Menjadi orangtua adalah tugas yang berat. Selain untuk hidupnya sendiri, orangtua harus juga ikut memikirkan hidup anak-anaknya. Bahkan, demi sang anak, orangtua rela mengorbankan apa saja dalam hidupnya, termasuk nyawanya sekalipun.
Hal itulah yang dilakukan Purwati seorang ibu di Kota Sampit, Kelurahan Baamang Barat, Kecamatan Baamang, Kabupaten Kotawaringin Timur di Kondisi ekonomi yang masih serba kekurangan masih bisa mendorong anaknya untuk kuliah di salah satu Perguruan Tinggi Swasta di Sampit.
Saat kami menginjakkan kaki ke rumah ibu Purwati, entah kenapa kaki ini terasa amblas, rupanya bangunan rumah mulai rapuh, kondisi bangunanya pun terlihat miring seperti hampir roboh.

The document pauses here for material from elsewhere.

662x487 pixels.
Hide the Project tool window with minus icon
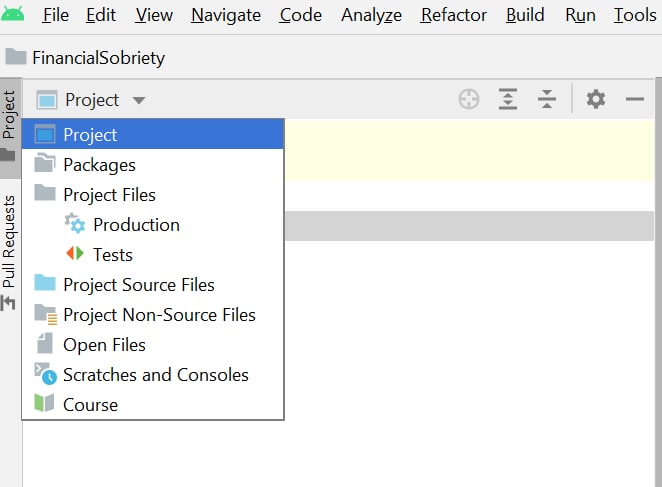(635, 100)
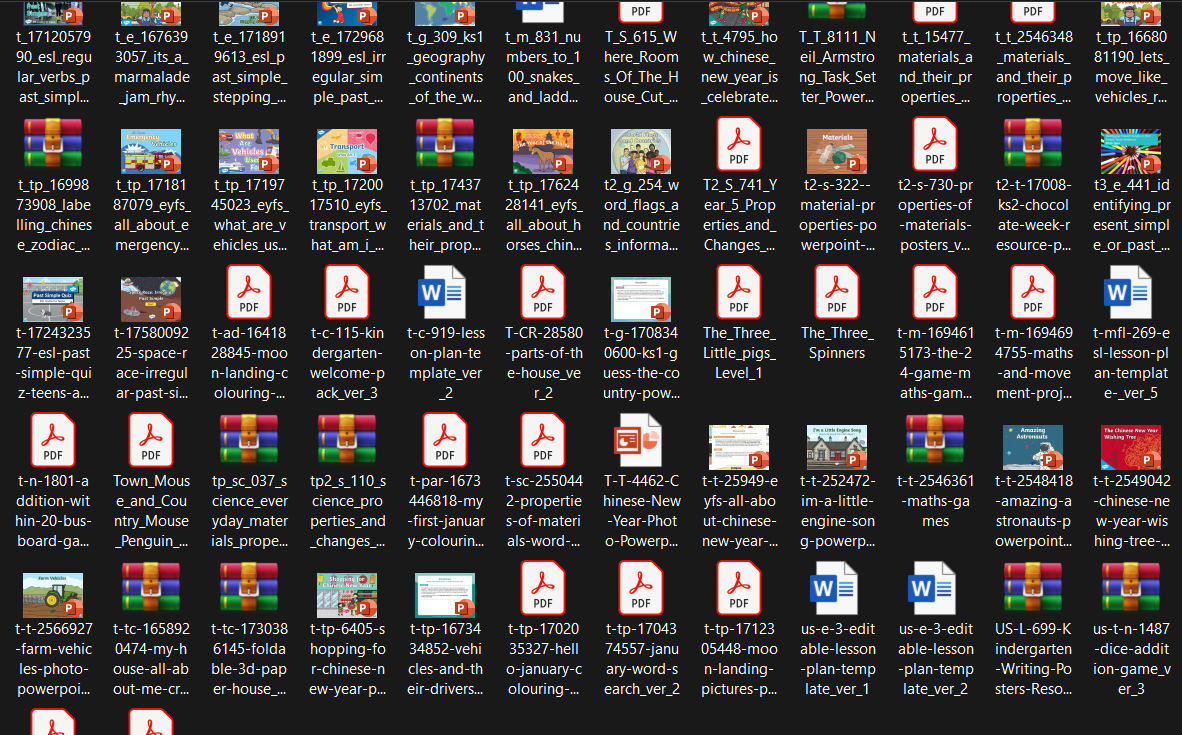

Kondisi didalam kamar rumah pun sangat memprihatinkan, berlapiskan kayu dinding yang tipis dan juga sudah terlihat rapuh, trik matahari tak jarang menembus kedalam rumah, begitu juga ketika musim hujan.

Purwati merupakan salah satu penerima Bansos dari Program Keluarga Harapan (PKH) Kecamatan Baamang. Kondisi Ibu lima orang anak ini cukup menyita perhatian, seperti yang diutarakan Muhammad Syiblunnur (25) pendamping sosial yang juga merupakan alumni S1 STIKES Muhammadiyah Banjarmasin ini misalnya terkejut ketika menanyakan “Apakah anak ibu kuliah dengan beasiswa atau sambil kerja?”.
Jawaban ibu Purwati sempat mengejutkan “Anak saya bukan melalui jalur beasiswa dan juga tidak sambil bekerja” Dia dan suaminya menguliahkan anaknya dengam uang sendiri hasil kerja sehari-hari.
Sedangkan untuk 3 orang anak lainnya, ‬2 orang masih sekolah SD, 1 orang SLTA, dan 1 orang lagi yang laki-laki masih kecil (balita).
“Untuk penerima program keluarga harapan itu yang dapat bantuan hanya anaknya yang SD dan yang SLTA saja. Itu pun tidak seberapa,” terang Syiblunnur yang juga lulusan S2 Universitas Muhammadiyah Surakarta ini.
Dirinya berharap ada tangan-tangan dermawan yang peduli terhadap kondisi ibu Purwati khususnya pemerintah daerah melalui instansi terkait.
“Semoga ada tangan-tangan mulia lainnya yang dapat memperhatikan yang lebih kepada keluar Ibu (Purwati,red),” harapnya.